=== Page extract ===

# # #

Regional Dispatch Plan Gains Momentum

Regional Dispatch Plan Gains Momentum

By John Voket

Newtown First Selectman Pat Llodra stood with Danbury Mayor Mark Boughton and fellow first selectmen from Ridgefield, Bethel, and Brookfield Tuesday as all five officials committed to studying a possible centralized emergency dispatch center serving the five communities.

Mrs Llodra, who has already voiced support for merging Newtown’s police, fire, and ambulance dispatching into a regionalized cooperative, told The Bee before an afternoon press conference at the Danbury Police Headquarters that if the five-town merger comes to fruition, it would be the first instance under a new Connecticut program that provides financial incentives to towns for regionalizing emergency, fire, and police dispatching services.

The Newtown Board of Selectmen recently received a report from local Emergency Communications Director Maureen Will, who conducted a subsidized study resulting in a recommendation for Newtown to consider merging dispatch duties with at least two other neighboring communities.

The February 7 recommendation suggested Newtown enter into a relationship with a regional emergency dispatch consortium in the short-run, and proposed the town initially explore the possibility of creating a regional dispatch facility here that would initially serve Newtown, Bethel, and Brookfield.

# # #

=== Extracted material ===
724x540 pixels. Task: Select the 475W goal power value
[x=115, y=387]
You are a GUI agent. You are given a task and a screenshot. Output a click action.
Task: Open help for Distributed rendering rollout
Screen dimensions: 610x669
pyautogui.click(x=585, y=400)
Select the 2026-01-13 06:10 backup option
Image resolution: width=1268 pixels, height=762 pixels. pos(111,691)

# # #

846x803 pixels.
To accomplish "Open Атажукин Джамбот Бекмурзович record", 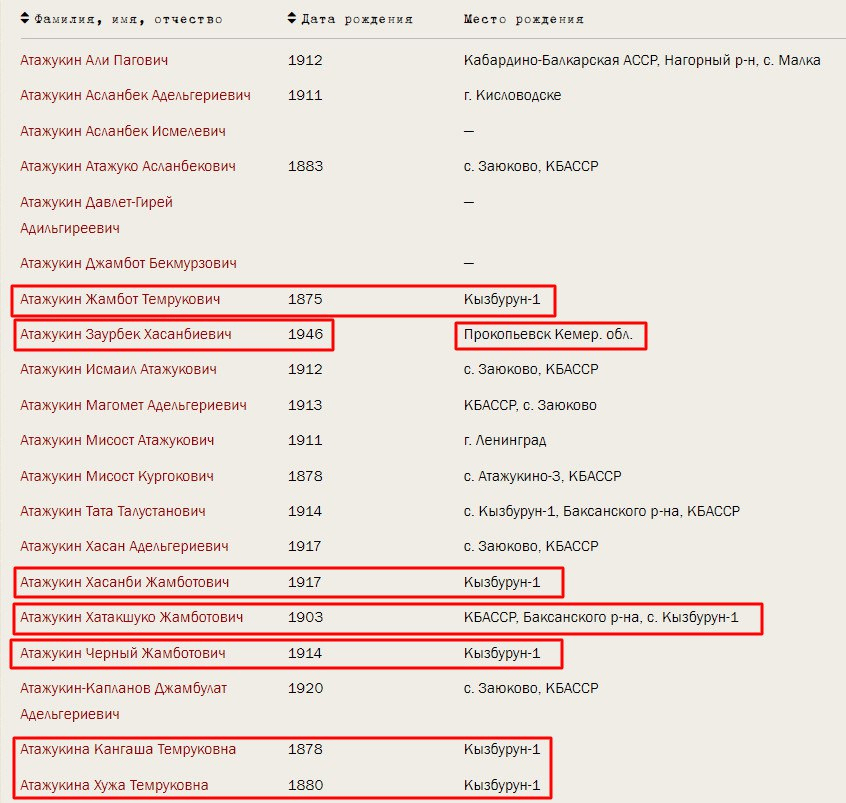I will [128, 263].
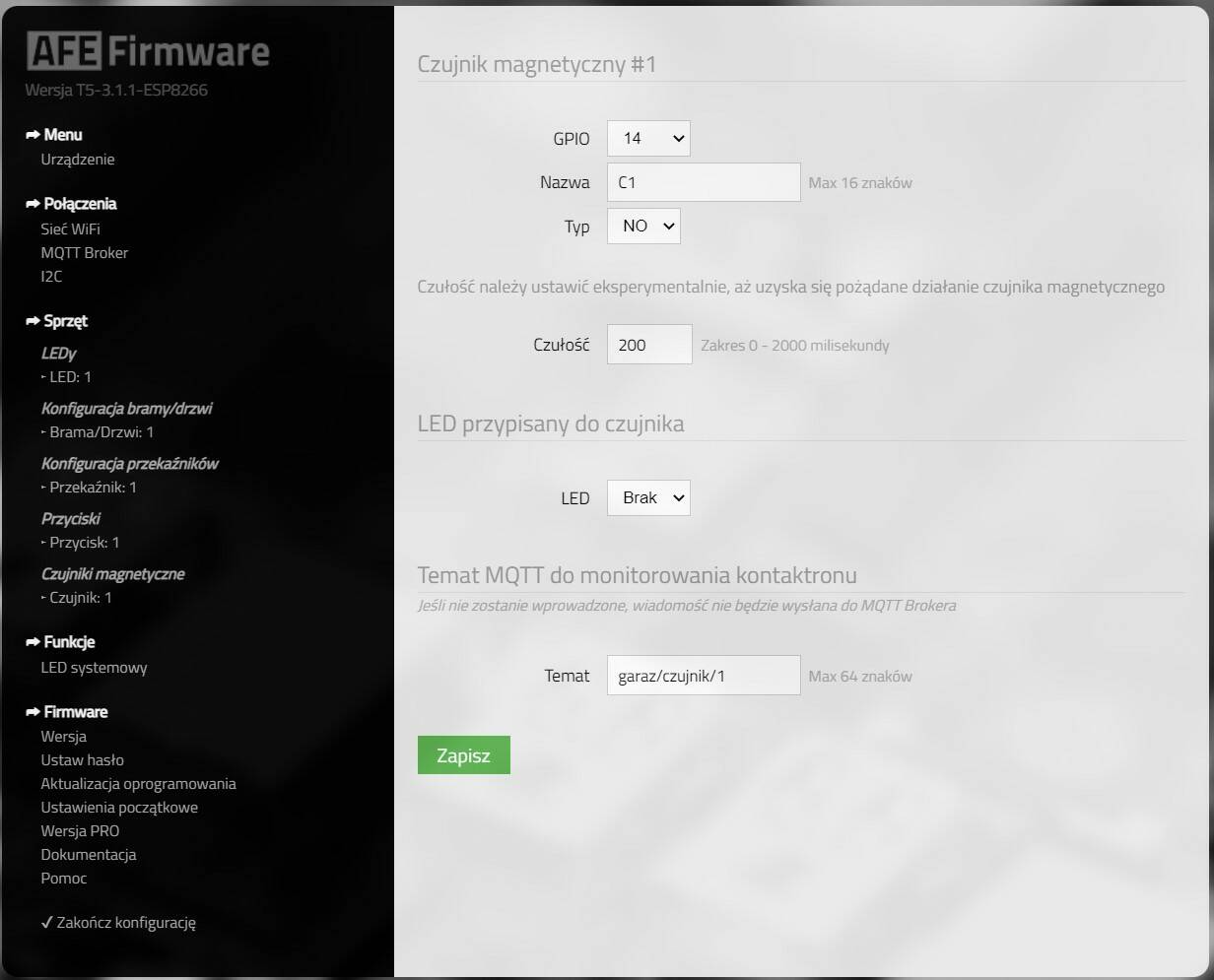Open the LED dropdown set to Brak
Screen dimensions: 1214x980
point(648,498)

# # #

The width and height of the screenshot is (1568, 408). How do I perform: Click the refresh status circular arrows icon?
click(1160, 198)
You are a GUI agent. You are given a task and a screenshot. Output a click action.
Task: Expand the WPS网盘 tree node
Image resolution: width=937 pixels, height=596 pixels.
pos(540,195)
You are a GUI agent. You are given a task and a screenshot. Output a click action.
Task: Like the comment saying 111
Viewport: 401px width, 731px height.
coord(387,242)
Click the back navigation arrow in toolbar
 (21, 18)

# # #

=== Work instruction 1 ===
According to the dispatch article, where was the afternoon press conference held?
=== Work instruction 2 ===
Using the dispatch article, explain why Mrs Llodra said the five-town merger would stand out if it comes to fruition.
=== Work instruction 3 ===
Copy the dispatch article from "Mrs Llodra, who" up to and including "police dispatching services.", swapping "press conference" for "news conference".

=== Final answer 1 ===
At the Danbury Police Headquarters.

=== Final answer 2 ===
It would be the first instance under a new Connecticut program that gives towns financial incentives for regionalizing emergency, fire, and police dispatching services.

=== Final answer 3 ===
Mrs Llodra, who has already voiced support for merging Newtown’s police, fire, and ambulance dispatching into a regionalized cooperative, told The Bee before an afternoon news conference at the Danbury Police Headquarters that if the five-town merger comes to fruition, it would be the first instance under a new Connecticut program that provides financial incentives to towns for regionalizing emergency, fire, and police dispatching services.